A tecnologia recomenda o manejo da irrigação de cana-de-açúcar pelo método combinado, que adota o método via clima como base, mas conjuga a umidade do solo e o sensoriamento da planta como camadas adicionais de informação e aferição. Recomenda ainda parâmetros customizados com foco na maior eficiência do uso de água e na economicidade da produção de cana no Cerrado, incluindo o manejo nas fases de crescimento e maturação (drying-off, em inglês).
De acordo com o pesquisador da Embrapa Meio Ambiente (SP) Vinicius Bufon, “o BRCana tem o diferencial de ser um referencial técnico inédito, com protocolo sólido e amplo para adoção de sistema irrigado de produção no Cerrado, que permite romper substancialmente patamares de produtividade, longevidade e eficiência de uso de água e da terra”.
A forma de se produzir cana-de-açúcar mudou radicalmente nas últimas décadas, mas ainda não havia sido desenvolvido um pacote tecnológico de produção irrigada para esse cenário.
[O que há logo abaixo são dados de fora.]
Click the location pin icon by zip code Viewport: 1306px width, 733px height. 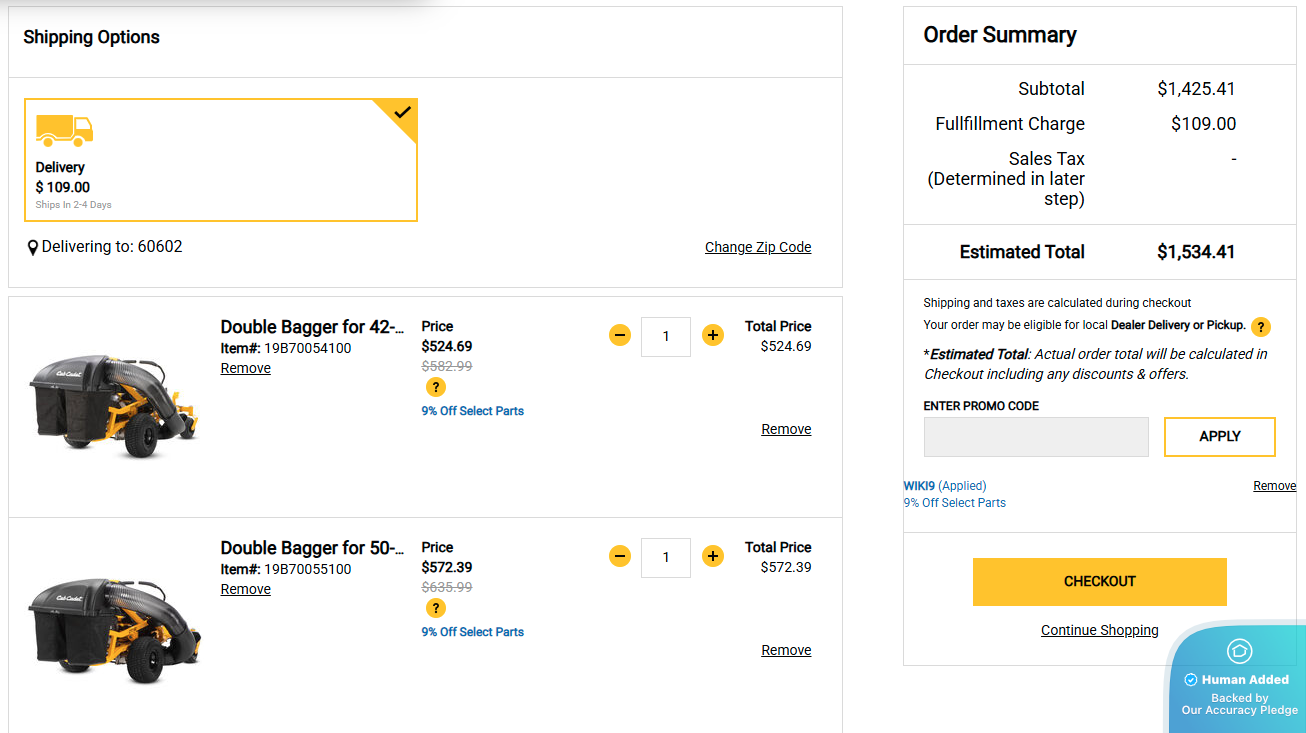32,247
Segundo o pesquisador, a completude e a solidez da tecnologia são conferidas por dois aspectos: estabelecer os níveis de uso de água para irrigação de cana-de-açúcar que entregam uma maior eficiência e sustentabilidade desse uso e instruir como realizar o manejo de irrigação para se atingir tais níveis.
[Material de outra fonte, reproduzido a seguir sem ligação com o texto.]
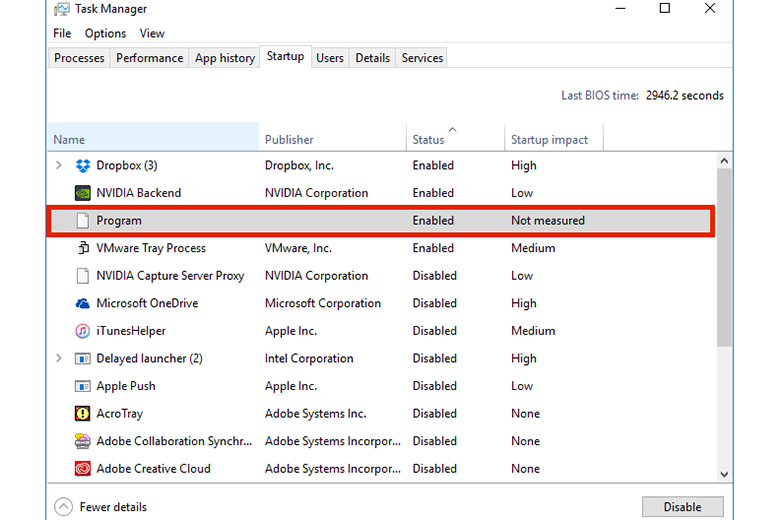Select the Adobe Creative Cloud icon
780x520 pixels.
[x=83, y=468]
Adicionalmente, informa Bufon, o BRCana permite a redução da suscetibilidade ao aumento da frequência e intensidade das secas ocasionadas pela mudança climática global. O pesquisador enfatiza que “apesar de desenvolvida no Cerrado, a tecnologia também pode ser aplicada a outros biomas e, inclusive, outros países produtores”.
Validação do método em usinas sucroenergéticas
A prática agropecuária foi desenvolvida sob plataforma experimental de longa duração (desde 2010), grande amplitude geográfica e edafoclimática, conferindo perfeita semelhança às condições reais de produção. Segundo Bufon, todo o processo de desenvolvimento foi realizado dentro de usinas sucroenergéticas, “sob a estratégia de pesquisação (o usuário final atua como coparticipante do desenvolvimento das técnicas), o que confere elevada solidez e aplicabilidade à tecnologia”, explica. A adoção da irrigação em parte da área das usinas sucroenergéticas foi apontada como estratégia de adaptação às mudanças climáticas e incremento da sustentabilidade.
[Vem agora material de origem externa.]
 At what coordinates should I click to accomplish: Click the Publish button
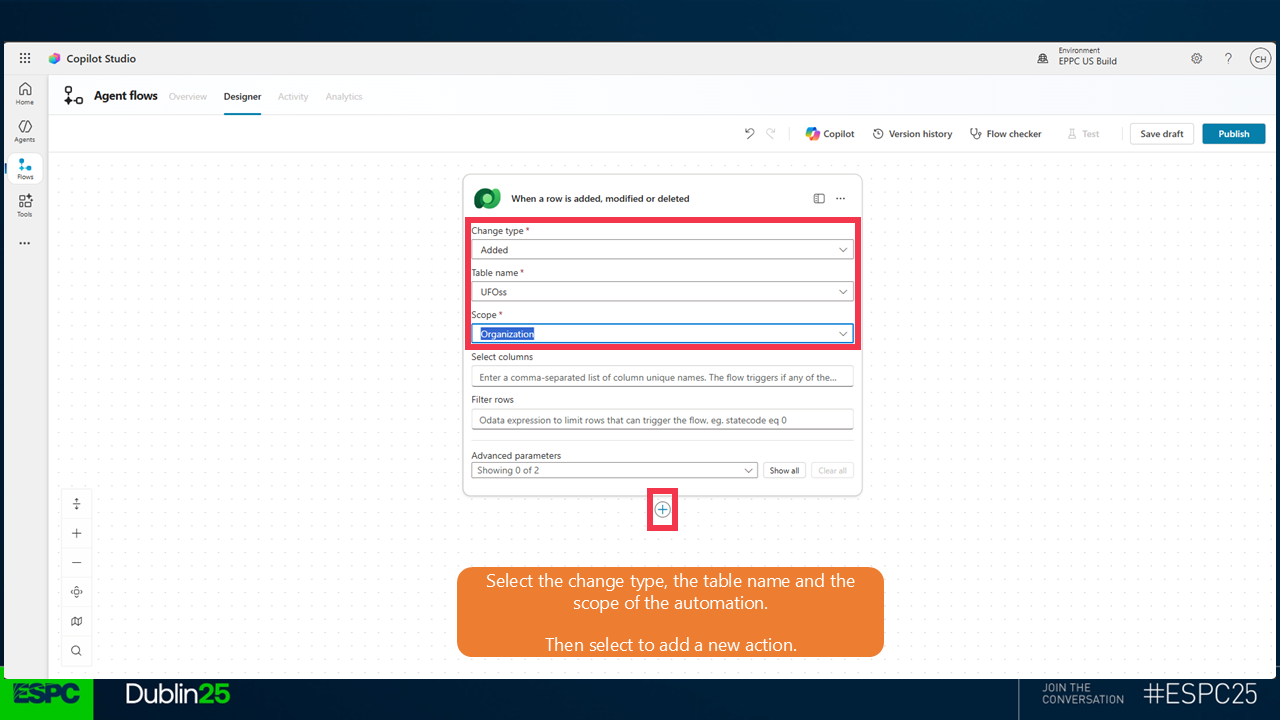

A operação de irrigação, seja salvamento ou deficitária, é complexa, tanto do ponto de vista operacional quanto técnico, sobretudo quando aplicada a culturas de ciclo produtivo mais longo como a cana-de-açúcar. O processo, em avaliação desde 2012, já escalou para uso comercial, ainda sob o acompanhamento da Embrapa, nas usinas dos grupos Jalles Machado, São Martinho, Grupo Pedra Agroindustrial, Alta Mogiana, Raizen e Santa Adélia. Com a adoção da tecnologia, a produtividade média das áreas irrigadas, em ciclos de análise de 12 anos, salta 70%, de 71 toneladas de cana por hectare (t/ha) para 120 t/ha.
Cenários da produção irrigada
O agravamento da crise climática, com prognóstico de eventos de seca mais frequentes e intensos, gera como consequência acentuação dos riscos para a segurança alimentar. Nesse contexto, políticas nacionais e organismos internacionais apontam a produção irrigada, conduzida de forma eficiente e sustentável, como uma das ferramentas de mitigação de mudança climática e suporte à segurança alimentar.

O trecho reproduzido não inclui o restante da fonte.